§ VORLIEGENDER TEXT:
Das Feldlazarett ist das umfangreichste, das Belgien je in ein Katastrophengebiet geschickt hat. Allein das medizinische Personal wird 70 bis 80 Leute umfassen. "Das wird also echt ein kleines Krankenhaus sein", sagt Vandenbroucke. "Ziel ist es, dass bis zu 100 Patienten pro Tag in der Einrichtung versorgt werden können. Mindestens 20 Menschen sollen auch die Nacht in dem Hospital verbringen können. Es soll auch einen Operationstrakt geben. Also: Das ist kein Killefitz", sagt Vandenbroucke.
Mit dabei sein wird auch Professor Doktor Gerlant van Berlaer, bekannter Kinderarzt und erfahrener Katastrophenmediziner. Er wird auch schon Teil des "Aufklärungsteams" sein. Van Berlaer weiß sehr genau, was er und sein Team zu erwarten haben: Aus Erfahrung sei es so, dass in solchen Fällen nur vier von zehn Patienten Traumata aufweisen, also Knochenbrüche oder Schnittwunden, sagte van Berlaer in der VRT. Die meisten Patienten leiden unter Atemwegs-, Verdauungs-, oder Augenbeschwerden.
Koordination oberster Gebot
Die Einrichtung eines Feldlazaretts will jedenfalls gut vorbereitet werden. Und deswegen stimme es auch nicht, dass die belgische Hilfe zu langsam in Gang gekommen sei, sagt Gerlant van Berlaer. Erstmal müsse man schauen, was man eigentlich konkret Hilfe anbieten kann. "Dann muss das betreffende Land, im vorliegenden Fall die Türkei, das Angebot aber auch erstmal annehmen und Grünes Licht geben. Erst dann können wir in die Krisenregion aufbrechen. So wollen es die internationalen Regeln."

§ VORLIEGENDE ANGABEN:
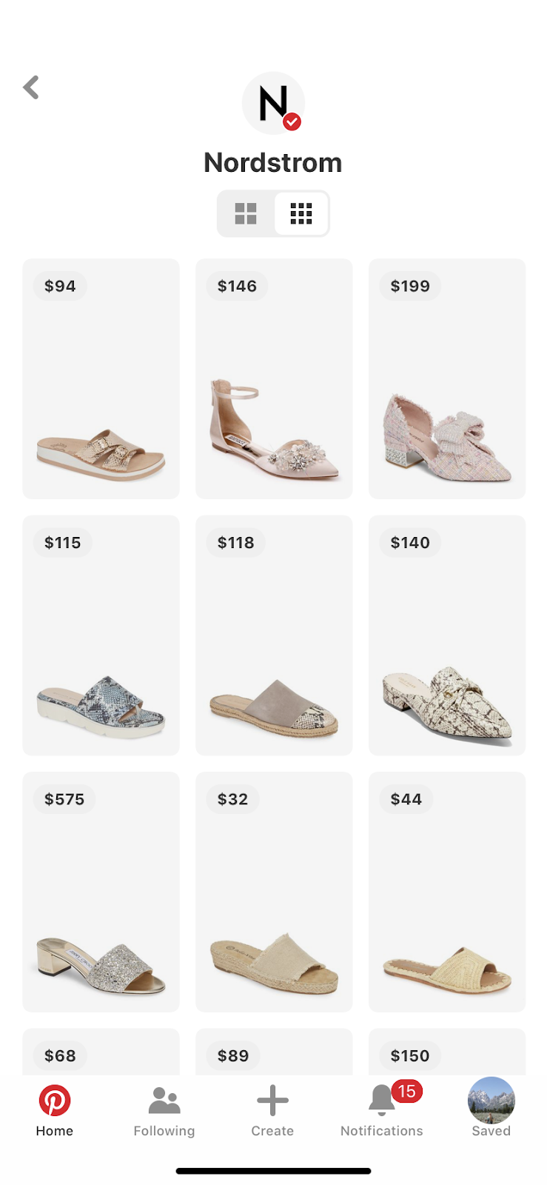Open the Following tab
Viewport: 547px width, 1185px height.
click(x=164, y=1110)
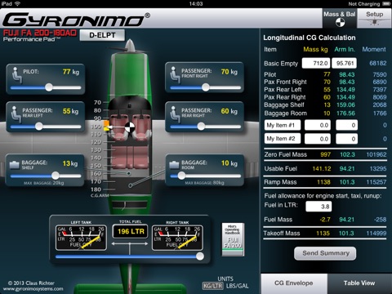The width and height of the screenshot is (392, 294).
Task: Open the Pilot's Operating Handbook icon
Action: point(233,239)
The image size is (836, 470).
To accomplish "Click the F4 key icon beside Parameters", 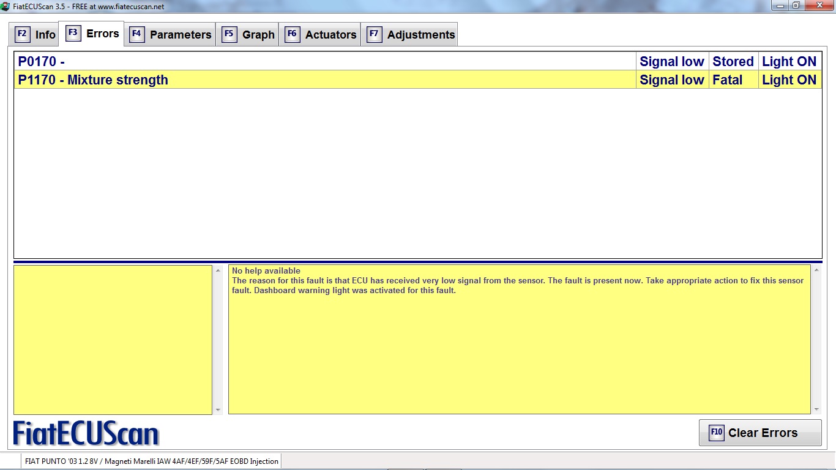I will [136, 34].
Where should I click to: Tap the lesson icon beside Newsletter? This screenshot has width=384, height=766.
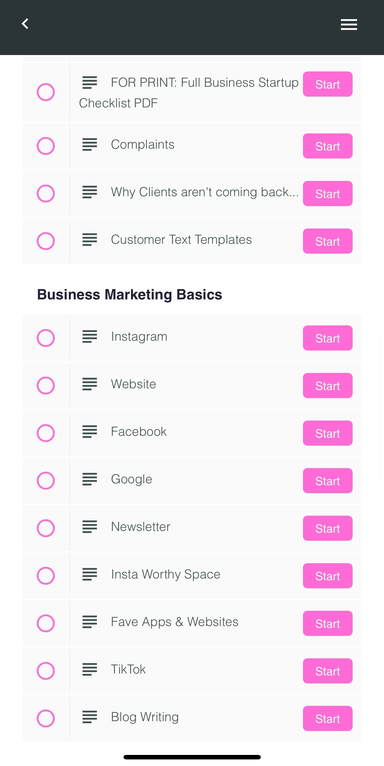(90, 527)
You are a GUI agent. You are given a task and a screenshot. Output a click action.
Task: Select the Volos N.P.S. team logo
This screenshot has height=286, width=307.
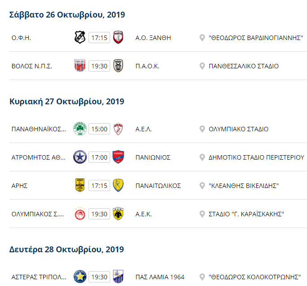(80, 66)
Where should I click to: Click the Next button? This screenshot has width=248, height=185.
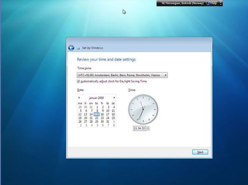tap(200, 152)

§ AUFGABENSTELLUNG:
1. Wie viele Patienten sollen laut dem Text über das belgische Feldlazarett pro Tag darin versorgt werden können?
2. Schreib den Text über das belgische Feldlazarett nach seinem letzten Satz weiter.
Die Liste steht für sich und gehört nicht zum Text.

§ LÖSUNGEN:
1. Bis zu 100 Patienten pro Tag.

2.
An sich sei das aber gar nicht so schlimm, sagt der Katastrophenmediziner. Es gehe ja nun auch nicht, dass einfach jeder unkoordiniert in die Region stiefelt, dann hilft das den Opfern herzlich wenig.
Genau das betont auch Frank Vandenbroucke: Koordination ist hier oberstes Gebot; ansonsten tritt man sich gegenseitig auf die Füße. Und, er wolle jetzt auch nicht mehr auf die Vergangenheit zurückkommen. Ja, diverse Sparmaßnahmen hätten nunmal dazu geführt, dass das belgische Such- und Rettungsteam nicht mehr existiert. Diese Regierung setze jetzt auf Feldlazarette. Und Belgien gehöre jetzt zu den wenigen Ländern, die das anbieten können. Und das, wohlgemerkt, auf ausdrücklichen Wunsch der türkischen Behörden.
Außerdem ist die belgische Hilfe eher mittel- bis langfristig angelegt. Unser Feldlazarett wird wohl auch noch in den nächsten Wochen und Monaten gebraucht, da ja die Gesundheits-Infrastruktur in der Region ebenfalls am Boden liegt. Und die Krankenhäuser, die noch funktionieren können, stehen unter enormem Druck.
Hilfe in zwei Phasen
Es wird die größte Rettungseinrichtung dieser Art sein, die Belgien je in ein Krisengebiet geschickt hat. Auch vor diesem Hintergrund wies Gesundheitsminister Frank Vandenbroucke noch einmal die Kritik zurück, wonach die Regierung zu langsam auf die Katastrophe in der Türkei reagiert habe.
Bei einer Katastrophe dieser Art verläuft die Hilfe in zwei Phasen. Erstmal braucht man Such- und Rettungsmannschaften. Die müssen so schnell wie möglich vor Ort sein, um Überlebende zu finden und zu bergen. "Die Türkei hat aber auch um Feldlazarette gebeten und auf diese Anfrage sind wir eingegangen", sagte Gesundheitsminister Frank Vandenbroucke in der VRT. Und das sei der Grund, warum die belgischen Helfer erst in der zweiten Phase aktiv werden. "Wir bieten etwas anderes an als die Länder, die schon vor Ort sind."
70 bis 80 medizinische Mitarbeiter werden in dem Feldlazarett tätig sein, die mehr als 100 Patienten pro Tag versorgen können. Mit dem Aufbau der Rettungsstation soll am Wochenende begonnen werden. Am kommenden Donnerstag soll die Einrichtung einsatzbereit sein.